There are several schools of thought regarding the proper use and execution of a mix CD. I read “The VICE Guide To Being Totally Crushed Out”, which advises (in an ‘emergency’, ‘emergency’ robot voice): “do not make a mix tape for someone you have not fooled around with yet”. Also: “once you have horsed around with her…do not pay too close attention to the lyrics. Trying to frame a message in other people’s lyrics is gay.” Furthermore, the author suggests including a few mean songs. For these purposes, “She’s a Rejector” (Of Montreal) and “Looking Over My Shoulder” (Elliott Smith) were included in the mix.
Roland Barthes, in A Lover’s Discourse, argues that the love letter is not tactical; it is not an “enterprise to defend positions, make conquests” (158). Rather, the letter is “purely expressive”. What is engaged in the other is a total relation between two images and not a mathematical correspondence with the other’s perceived weak points. Barthes did not live to see the inception of consumer-level recordable media, but the thought still bears mention.

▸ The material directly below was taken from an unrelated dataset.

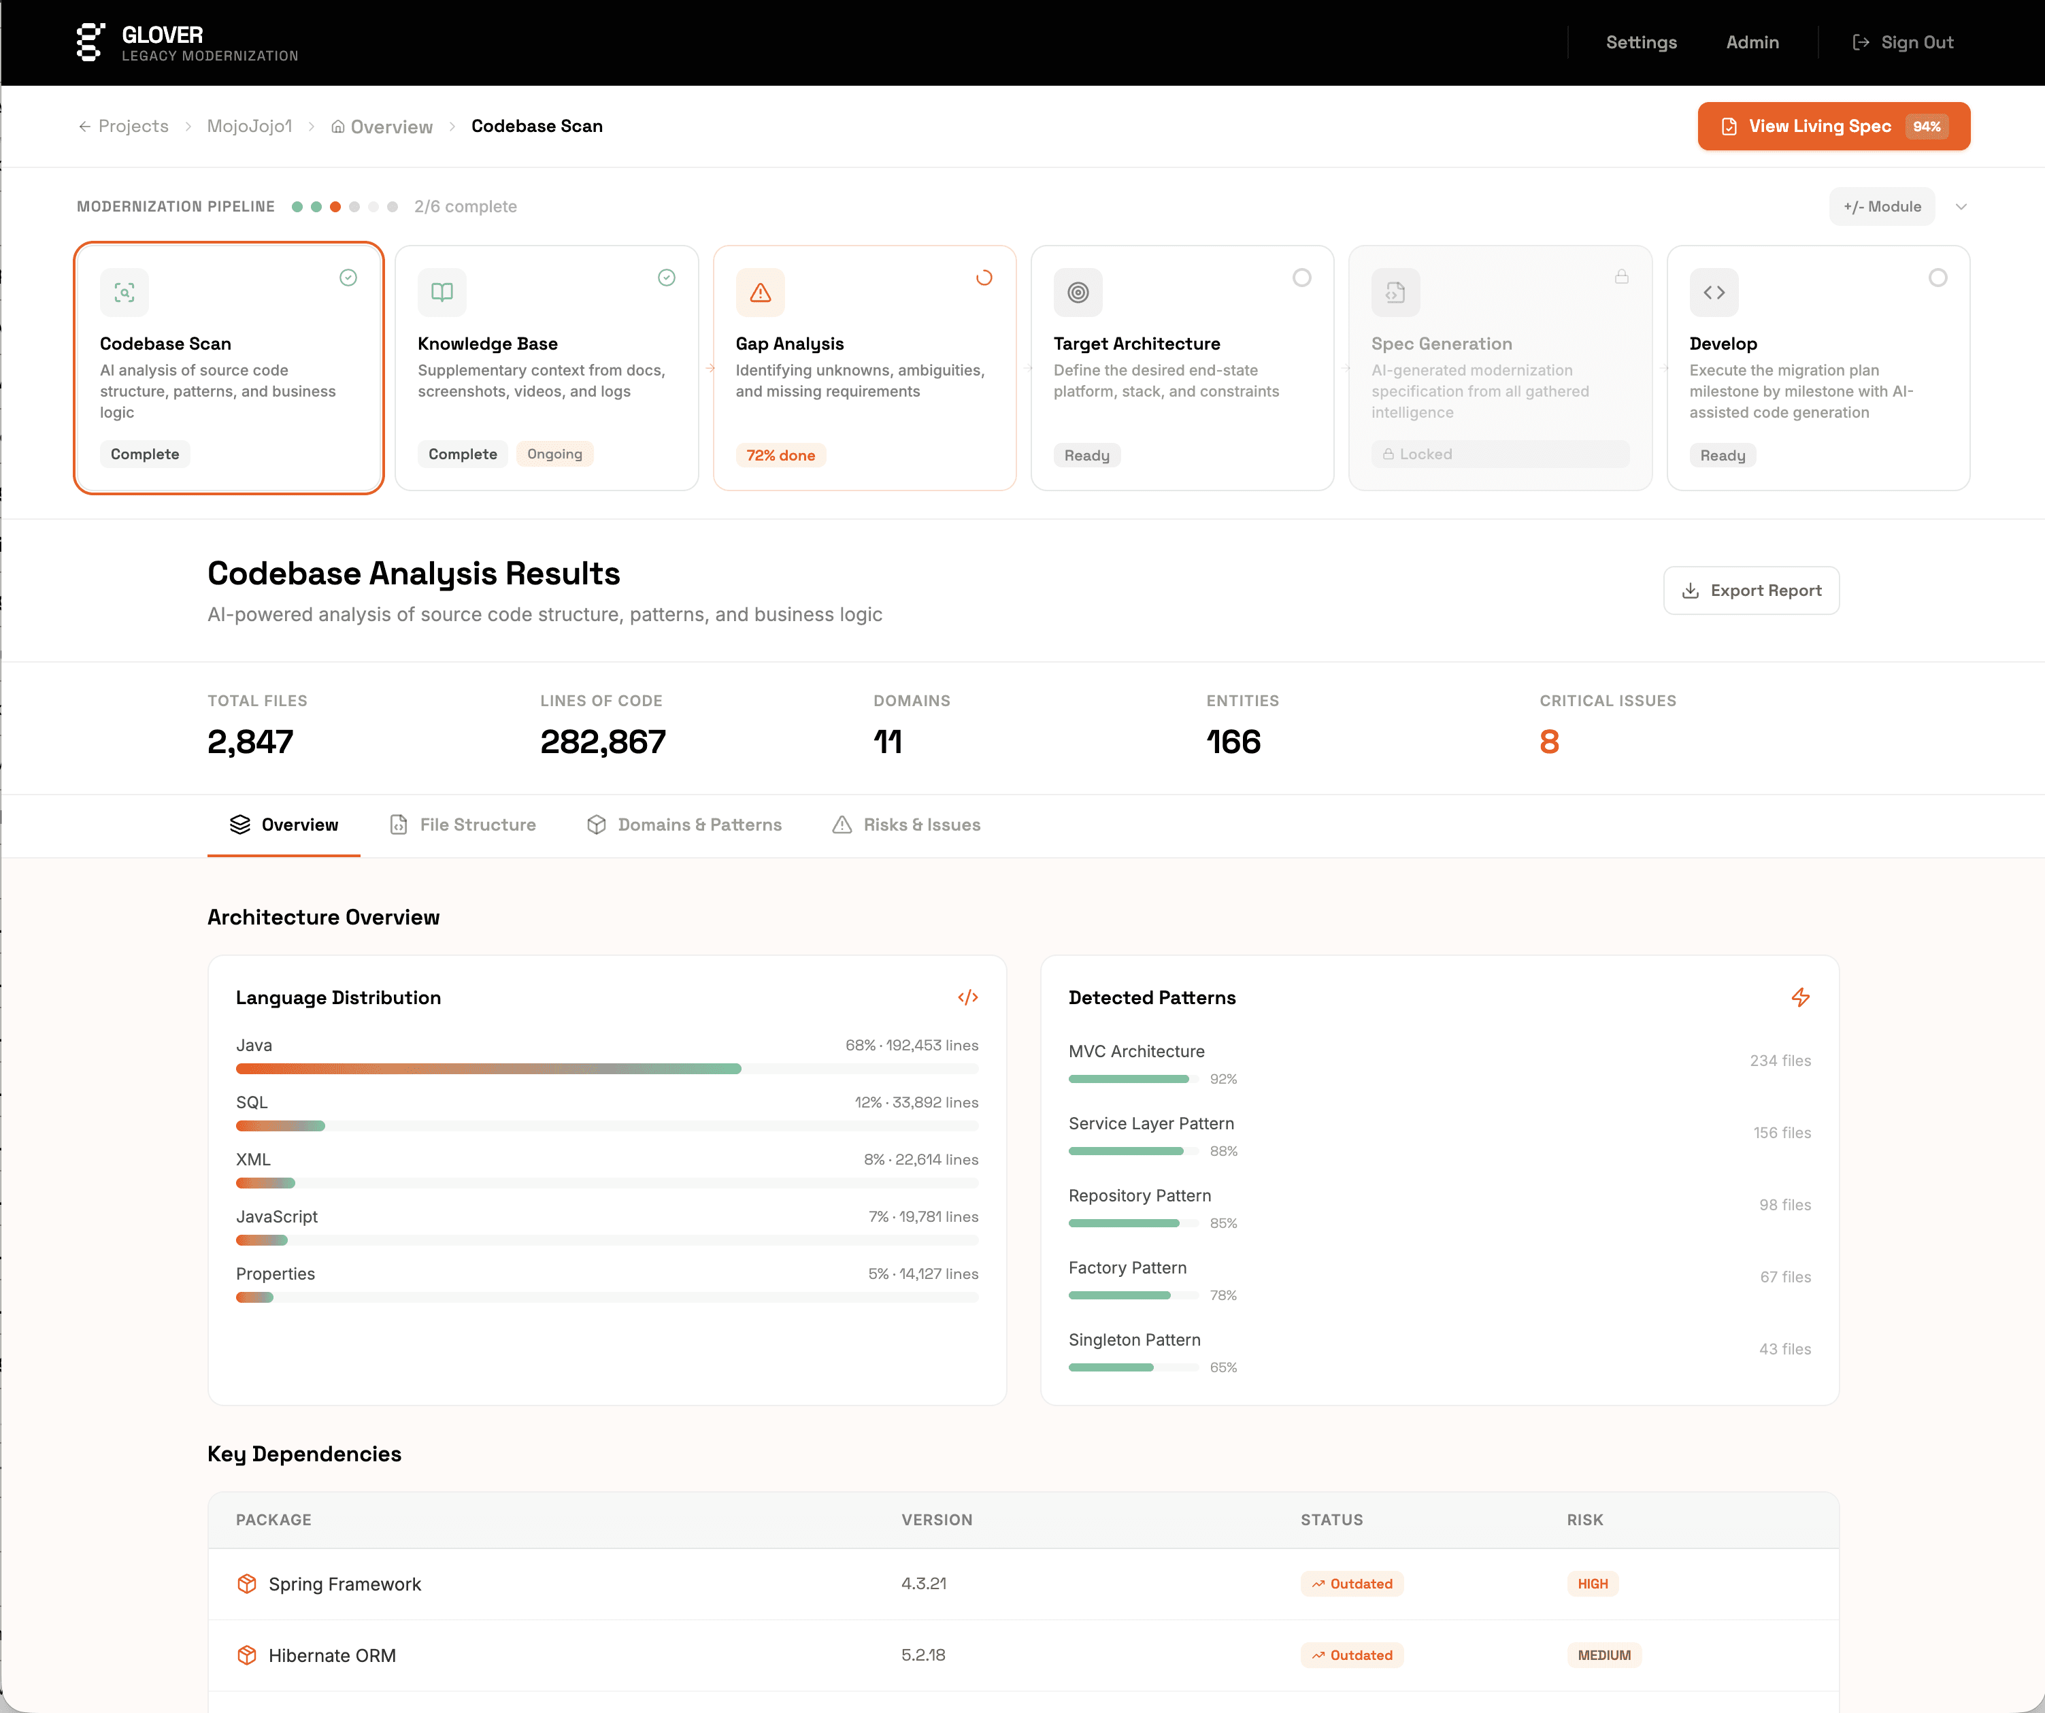The width and height of the screenshot is (2045, 1713).
Task: Collapse the modernization pipeline with chevron
Action: (1961, 206)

I had a girlfriend who told me I was very talented at making mix CDs. She was impressed with the way in which the songs fit together in sequential order. I later made a mix for a different girl, including a song I had written about her; the lyrics were written accompanying the track list. Her roommates read it at her birthday party. Upon reviewing both cases (one with whom I had fooled around, the other about whom I had been fooled), I find that the use of “tactics” or “strategery” depends very much on your relationship to the other.